The man who helped rid the world of the brutal caste system known as apartheid was also a staunch environmentalist. In both his life and his death, he reflected his values. He knew that an average cremation generates 500 grams of toxic air pollution and 250 kilograms of carbon dioxide from the gas used in the cremation.
Since his funeral, many people have been chatting about what they want done with their body after they have fallen off their perch. We, in the Yellow Point Ecological Society, have been talking about this for a while as well. What we’ve found is there are many interesting environmentally friendly ideas, but not many choice—yet.
First, Desmond Tutu’s aquamation has been used to dispose of farm animals for years but has not been okayed for human use in BC. The health authorities want to know whether the water used can be filtered properly. Aquamation, however has been approved in Saskatchewan, Ontario and Quebec, so it may be available in BC soon.

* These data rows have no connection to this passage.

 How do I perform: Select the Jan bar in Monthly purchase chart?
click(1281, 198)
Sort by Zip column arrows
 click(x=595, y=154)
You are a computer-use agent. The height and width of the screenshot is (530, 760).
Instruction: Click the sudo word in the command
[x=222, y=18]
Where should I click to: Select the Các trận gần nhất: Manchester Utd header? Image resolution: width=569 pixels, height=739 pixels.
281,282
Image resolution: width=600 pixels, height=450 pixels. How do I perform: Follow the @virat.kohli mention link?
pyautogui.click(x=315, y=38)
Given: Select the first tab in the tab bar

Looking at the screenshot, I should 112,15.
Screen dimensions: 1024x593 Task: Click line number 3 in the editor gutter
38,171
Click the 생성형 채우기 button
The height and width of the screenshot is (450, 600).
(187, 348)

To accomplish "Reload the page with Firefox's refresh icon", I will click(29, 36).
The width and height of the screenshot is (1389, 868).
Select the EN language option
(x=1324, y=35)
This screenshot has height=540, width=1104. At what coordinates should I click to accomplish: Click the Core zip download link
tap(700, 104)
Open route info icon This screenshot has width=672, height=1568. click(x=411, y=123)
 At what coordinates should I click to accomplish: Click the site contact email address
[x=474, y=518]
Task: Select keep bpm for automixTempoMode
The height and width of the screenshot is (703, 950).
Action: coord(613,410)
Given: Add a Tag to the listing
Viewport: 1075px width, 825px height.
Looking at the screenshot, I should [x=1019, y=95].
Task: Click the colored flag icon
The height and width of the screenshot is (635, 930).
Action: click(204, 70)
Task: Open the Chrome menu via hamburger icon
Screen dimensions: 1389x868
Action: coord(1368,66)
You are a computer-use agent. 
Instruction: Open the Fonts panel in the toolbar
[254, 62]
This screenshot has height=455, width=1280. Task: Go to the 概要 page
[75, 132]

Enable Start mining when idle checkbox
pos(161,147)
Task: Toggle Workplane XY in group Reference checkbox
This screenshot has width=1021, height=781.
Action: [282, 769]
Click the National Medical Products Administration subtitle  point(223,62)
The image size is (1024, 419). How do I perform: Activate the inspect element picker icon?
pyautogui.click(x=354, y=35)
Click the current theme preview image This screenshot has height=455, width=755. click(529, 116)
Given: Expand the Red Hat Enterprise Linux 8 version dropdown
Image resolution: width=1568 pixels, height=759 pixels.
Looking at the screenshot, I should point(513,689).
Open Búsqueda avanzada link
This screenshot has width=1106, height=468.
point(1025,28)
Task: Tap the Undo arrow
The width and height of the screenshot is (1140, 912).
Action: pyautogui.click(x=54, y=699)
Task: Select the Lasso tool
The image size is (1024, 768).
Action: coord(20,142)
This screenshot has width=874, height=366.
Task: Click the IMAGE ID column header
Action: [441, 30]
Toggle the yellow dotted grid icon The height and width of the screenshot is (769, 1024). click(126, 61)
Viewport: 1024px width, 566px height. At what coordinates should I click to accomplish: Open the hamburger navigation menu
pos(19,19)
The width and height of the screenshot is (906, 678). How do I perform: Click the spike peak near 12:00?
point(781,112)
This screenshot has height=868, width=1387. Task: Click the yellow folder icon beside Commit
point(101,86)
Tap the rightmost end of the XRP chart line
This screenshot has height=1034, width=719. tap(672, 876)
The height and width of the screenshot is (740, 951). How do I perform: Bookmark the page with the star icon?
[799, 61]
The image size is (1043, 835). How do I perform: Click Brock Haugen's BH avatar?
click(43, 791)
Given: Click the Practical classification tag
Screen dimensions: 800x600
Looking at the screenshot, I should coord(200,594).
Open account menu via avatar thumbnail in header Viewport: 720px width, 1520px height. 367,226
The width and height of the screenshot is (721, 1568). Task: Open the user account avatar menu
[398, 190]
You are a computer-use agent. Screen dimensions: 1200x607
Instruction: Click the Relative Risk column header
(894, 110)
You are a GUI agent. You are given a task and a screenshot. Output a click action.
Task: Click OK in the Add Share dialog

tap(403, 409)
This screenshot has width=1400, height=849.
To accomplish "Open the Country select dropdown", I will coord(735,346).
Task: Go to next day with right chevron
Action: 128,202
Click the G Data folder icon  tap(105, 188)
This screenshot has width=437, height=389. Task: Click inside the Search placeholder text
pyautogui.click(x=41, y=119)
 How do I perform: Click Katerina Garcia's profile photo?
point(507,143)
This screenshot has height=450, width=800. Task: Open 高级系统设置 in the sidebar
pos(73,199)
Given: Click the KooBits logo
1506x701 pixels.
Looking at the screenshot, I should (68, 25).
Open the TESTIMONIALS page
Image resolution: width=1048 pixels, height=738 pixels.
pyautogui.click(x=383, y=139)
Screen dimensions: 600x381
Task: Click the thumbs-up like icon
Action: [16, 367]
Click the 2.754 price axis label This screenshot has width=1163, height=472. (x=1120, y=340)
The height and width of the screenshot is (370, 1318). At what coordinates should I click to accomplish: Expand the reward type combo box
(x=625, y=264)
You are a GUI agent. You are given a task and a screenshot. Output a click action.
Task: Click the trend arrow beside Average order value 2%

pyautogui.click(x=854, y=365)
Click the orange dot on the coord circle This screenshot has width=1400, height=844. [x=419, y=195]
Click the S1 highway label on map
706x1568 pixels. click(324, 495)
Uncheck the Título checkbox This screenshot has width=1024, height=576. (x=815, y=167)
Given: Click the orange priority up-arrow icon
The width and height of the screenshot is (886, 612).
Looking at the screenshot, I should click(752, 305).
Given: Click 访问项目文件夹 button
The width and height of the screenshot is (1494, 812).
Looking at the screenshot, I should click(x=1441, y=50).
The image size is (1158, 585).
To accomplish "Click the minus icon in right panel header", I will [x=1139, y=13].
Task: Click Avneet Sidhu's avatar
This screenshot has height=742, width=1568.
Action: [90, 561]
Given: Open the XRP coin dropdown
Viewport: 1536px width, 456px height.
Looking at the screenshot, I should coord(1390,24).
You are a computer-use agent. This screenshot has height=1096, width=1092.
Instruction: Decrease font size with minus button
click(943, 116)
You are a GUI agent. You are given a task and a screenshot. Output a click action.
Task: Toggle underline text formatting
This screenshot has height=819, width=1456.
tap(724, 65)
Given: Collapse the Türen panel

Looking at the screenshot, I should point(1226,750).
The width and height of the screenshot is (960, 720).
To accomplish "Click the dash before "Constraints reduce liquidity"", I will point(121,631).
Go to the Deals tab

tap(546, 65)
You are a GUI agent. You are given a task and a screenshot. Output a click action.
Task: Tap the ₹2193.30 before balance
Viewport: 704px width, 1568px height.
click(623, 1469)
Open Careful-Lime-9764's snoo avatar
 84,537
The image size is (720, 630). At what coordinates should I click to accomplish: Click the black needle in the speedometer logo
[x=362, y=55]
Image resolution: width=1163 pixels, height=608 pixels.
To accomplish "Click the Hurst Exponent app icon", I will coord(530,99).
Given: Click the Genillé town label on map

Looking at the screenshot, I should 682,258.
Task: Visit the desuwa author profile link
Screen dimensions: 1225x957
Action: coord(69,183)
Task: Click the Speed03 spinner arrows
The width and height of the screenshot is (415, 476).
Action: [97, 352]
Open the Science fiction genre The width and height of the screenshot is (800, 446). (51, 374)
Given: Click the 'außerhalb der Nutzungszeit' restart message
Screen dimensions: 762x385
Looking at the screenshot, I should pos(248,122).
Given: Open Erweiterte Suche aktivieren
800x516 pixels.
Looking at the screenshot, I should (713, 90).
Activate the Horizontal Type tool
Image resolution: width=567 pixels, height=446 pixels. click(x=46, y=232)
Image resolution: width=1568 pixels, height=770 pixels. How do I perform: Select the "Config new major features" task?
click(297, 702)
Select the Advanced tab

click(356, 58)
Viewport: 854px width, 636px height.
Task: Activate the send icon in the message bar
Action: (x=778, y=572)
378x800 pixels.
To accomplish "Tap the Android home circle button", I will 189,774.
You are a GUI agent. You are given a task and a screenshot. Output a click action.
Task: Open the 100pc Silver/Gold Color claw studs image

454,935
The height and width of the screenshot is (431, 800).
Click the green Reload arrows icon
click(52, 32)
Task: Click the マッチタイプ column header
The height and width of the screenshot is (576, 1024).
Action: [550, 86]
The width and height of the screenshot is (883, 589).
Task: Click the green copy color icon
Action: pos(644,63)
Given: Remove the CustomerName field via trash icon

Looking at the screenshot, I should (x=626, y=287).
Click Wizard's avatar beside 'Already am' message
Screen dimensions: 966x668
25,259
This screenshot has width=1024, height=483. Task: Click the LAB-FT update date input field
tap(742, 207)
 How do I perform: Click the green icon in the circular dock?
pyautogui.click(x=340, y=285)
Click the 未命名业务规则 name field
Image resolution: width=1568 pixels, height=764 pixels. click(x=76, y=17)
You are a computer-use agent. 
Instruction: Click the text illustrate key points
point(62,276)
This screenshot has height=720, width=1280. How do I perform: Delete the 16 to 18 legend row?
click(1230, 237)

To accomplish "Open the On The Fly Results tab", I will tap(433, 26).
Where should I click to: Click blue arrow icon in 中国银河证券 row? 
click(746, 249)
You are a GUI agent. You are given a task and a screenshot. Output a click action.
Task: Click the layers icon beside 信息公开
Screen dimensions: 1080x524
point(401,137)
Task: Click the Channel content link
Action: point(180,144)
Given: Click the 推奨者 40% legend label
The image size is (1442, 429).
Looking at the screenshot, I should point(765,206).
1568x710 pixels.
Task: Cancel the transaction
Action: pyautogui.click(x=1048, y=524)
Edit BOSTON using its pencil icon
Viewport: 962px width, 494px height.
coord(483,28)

Another possible process places the body in a tube filled with fungi, and there’s an idea called recomposing, where the body is put in a vessel filled with alfalfa, wood chips and straw. With these methods, you don’t just get an urn back, but a truck-load of garden soil in as little as four weeks. Finally, one could have a green burial: no embalming solution, no coffin—just a shroud, a hole and a temporary marker. They offer this service at the Royal Oak Cemetery in Victoria, and on Denman Island.
But we wondered, what if we went one step further? What if we were able to save a piece of land slated for development and pay for it with proceeds from a green burial site?
To test this as a sound business proposition, we called the School of Business at VIU. Could an MBA student study its feasibility? MBA students get paid, so we may have to do some fundraising and maybe we apply for a grant to help defer some of the cost. If the project proves sound, we will look for an appropriate local forest. Then who knows what will happen? We may soon be able to stay here permanently—albeit transformed—under a canopy of endangered Coastal Douglas firs. And that is music to Mother Nature’s ears.